### Task goal
Here are the records. Print them all exactly.

===============

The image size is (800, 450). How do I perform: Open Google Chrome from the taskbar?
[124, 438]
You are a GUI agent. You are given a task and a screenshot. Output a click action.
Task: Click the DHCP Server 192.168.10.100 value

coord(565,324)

===============

### Written solution
The image size is (800, 450). How do I perform: Open Google Chrome from the taskbar?
[124, 438]
You are a GUI agent. You are given a task and a screenshot. Output a click action.
Task: Click the DHCP Server 192.168.10.100 value

coord(565,324)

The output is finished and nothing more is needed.